## Tasks and exercises
[1] Sum up the episode review in two sentences.
[2] According to the episode review, where is Lee when he whistles?
[3] Pick up the episode review from where it stops.

Flashes of brilliance dot 11.22.63’s muddled penultimate chapter
There are so many striking moments in “Soldier Boy” that it would be difficult to list them all. Lee’s whistle as he walks through the book depository. Doctor Al’s bloody cough into his pristine handkerchief. Sadie seeming to appear in the car out of nowhere. The Yellow Card Man actually appearing in the car out of nowhere. A smear of red on a car’s hood. A wrinkled report card. The briefest spasm of grief that crosses Deke’s face. That’s just scratching the surface.
What makes the penultimate episode of 11.22.63 such a frustrating viewing experience is that all those moments don’t seem to add up the way they should. It all works on an intellectual level, following Lee and Jake as they deal with the things they need but can’t remember, lack but feel they’re owed, want but can’t have, and need but won’t get. And in terms of structure, that’s all fine, too: Jake can’t remember, remembers, can’t get out of his slump, gets out of the slump, and tries to but can’t leave Sadie behind, while all the while Lee marches slowly toward that titular date. So why does the whole feel like so much less than its individual parts?

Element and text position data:

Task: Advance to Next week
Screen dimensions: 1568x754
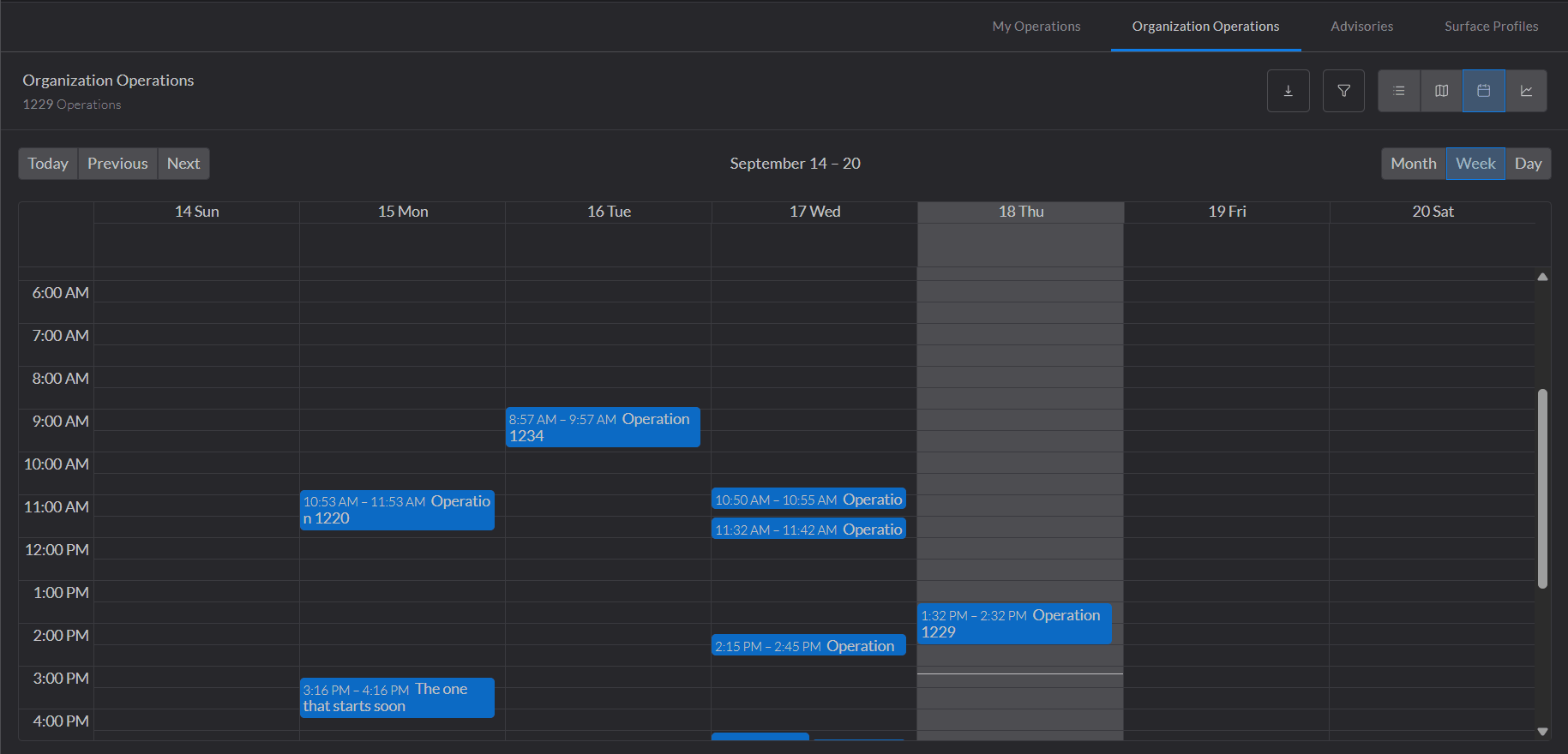Action: [x=183, y=164]
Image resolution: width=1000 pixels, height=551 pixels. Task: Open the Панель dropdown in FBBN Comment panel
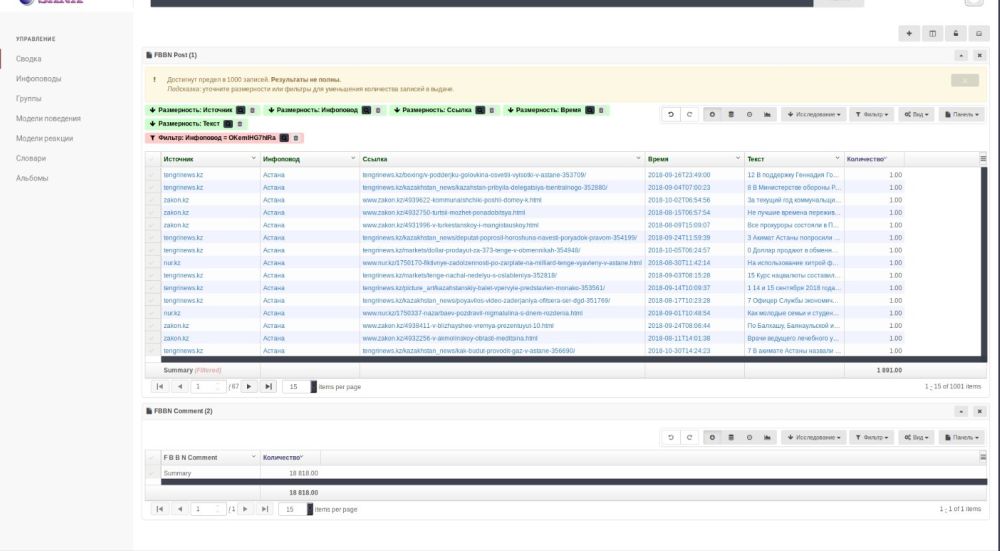coord(962,438)
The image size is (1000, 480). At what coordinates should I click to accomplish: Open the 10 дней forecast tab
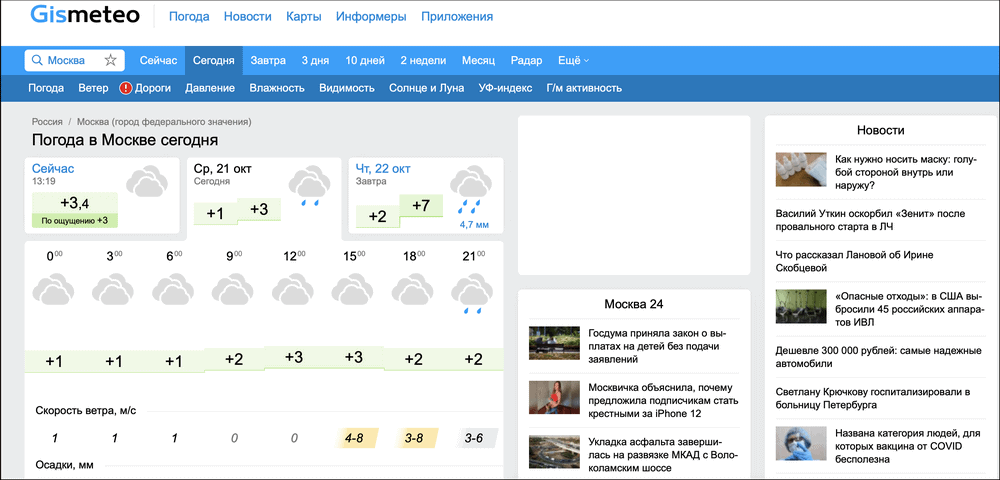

## Results
[1] The episode review says that "Soldier Boy," the penultimate episode of 11.22.63, is packed with striking moments, like Lee's whistle as he walks through the book depository and Doctor Al's bloody cough into his handkerchief. Yet it calls the episode frustrating, because those moments don't add up the way they should, so even though it works on an intellectual level and in structure, the whole feels like much less than its parts.

[2] He is walking through the book depository.

[3]
11.22.63 has so far seen its greatest successes when it slows down and focuses on the details—in a way, it’s not that different from the Harry Dunning story that opens the series, in terms of its methods and effects. When Bridget Carpenter and company keep things simple, when they let a man quietly tell a war story or a kid zone out in the mud, that’s when things begin to soar. And such sequences can be suspenseful, too—see just about all of “The Kill Floor” as an example—but in “Soldier Boy,” it’s the moments that focus on plot, rather than character, that suck the energy out of the episode.
Take Jake’s recovery as an example. The episode opens with Jake still swimming somewhere between the past and the present in a hallucinatory, frightening sequence that tells us more about Jake’s state of mind than nearly anything else in the episode. After that, the story’s got to advance, as the title cards keep telling us. So Jake can’t remember anything, and then some things, and then more things. He’s being a pill, and Deke tells Sadie to give him time. Then she yells at him and he’s better. He seems to be addicted to pain meds, then he’s dropping them down the sink. Obstacle, resolution. What could thrill and terrify —the idea that Jake’s whole mission is inching closer and he can’t remember what he’s doing and is growing slowly unhinged, all while the woman he loves tries to help him—instead falls flat. It isn’t simply too fast, though it’s that, or too easy, though it’s that, too. It’s that this show can tell us so much in 30 seconds about a character’s emotional life, but can’t seem to add any of that emotion when it comes to getting from point A to point B.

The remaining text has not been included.